OPDRACHT:
Werk de gegevens bij, beginnend bij de regel met "Lifestyle (197, 1453)" en eindigend bij de regel met "Bella001 (279, 798)". Geef die regels opnieuw weer met "Canada" vervangen door "Mexico" en laat al het andere ongewijzigd.

----- GESELECTEERDE GEGEVENS

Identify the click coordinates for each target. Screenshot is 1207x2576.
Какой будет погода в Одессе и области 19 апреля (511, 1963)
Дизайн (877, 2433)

----------
----- GESELECTEERDE GEGEVENS

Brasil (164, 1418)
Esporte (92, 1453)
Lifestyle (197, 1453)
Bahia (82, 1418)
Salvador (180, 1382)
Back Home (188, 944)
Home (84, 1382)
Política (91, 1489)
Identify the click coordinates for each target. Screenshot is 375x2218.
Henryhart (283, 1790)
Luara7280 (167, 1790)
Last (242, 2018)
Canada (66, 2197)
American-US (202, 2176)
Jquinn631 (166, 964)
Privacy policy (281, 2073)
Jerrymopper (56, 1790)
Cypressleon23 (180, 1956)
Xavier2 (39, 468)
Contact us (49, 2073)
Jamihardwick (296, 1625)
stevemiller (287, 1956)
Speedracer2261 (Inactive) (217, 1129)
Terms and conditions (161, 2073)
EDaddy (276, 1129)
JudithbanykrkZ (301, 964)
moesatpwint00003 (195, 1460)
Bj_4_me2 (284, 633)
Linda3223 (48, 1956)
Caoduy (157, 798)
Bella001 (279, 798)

----------

ANTWOORD:
Lifestyle (197, 1453)
Bahia (82, 1418)
Salvador (180, 1382)
Back Home (188, 944)
Home (84, 1382)
Política (91, 1489)
Identify the click coordinates for each target. Screenshot is 375x2218.
Henryhart (283, 1790)
Luara7280 (167, 1790)
Last (242, 2018)
Mexico (66, 2197)
American-US (202, 2176)
Jquinn631 (166, 964)
Privacy policy (281, 2073)
Jerrymopper (56, 1790)
Cypressleon23 (180, 1956)
Xavier2 (39, 468)
Contact us (49, 2073)
Jamihardwick (296, 1625)
stevemiller (287, 1956)
Speedracer2261 (Inactive) (217, 1129)
Terms and conditions (161, 2073)
EDaddy (276, 1129)
JudithbanykrkZ (301, 964)
moesatpwint00003 (195, 1460)
Bj_4_me2 (284, 633)
Linda3223 (48, 1956)
Caoduy (157, 798)
Bella001 (279, 798)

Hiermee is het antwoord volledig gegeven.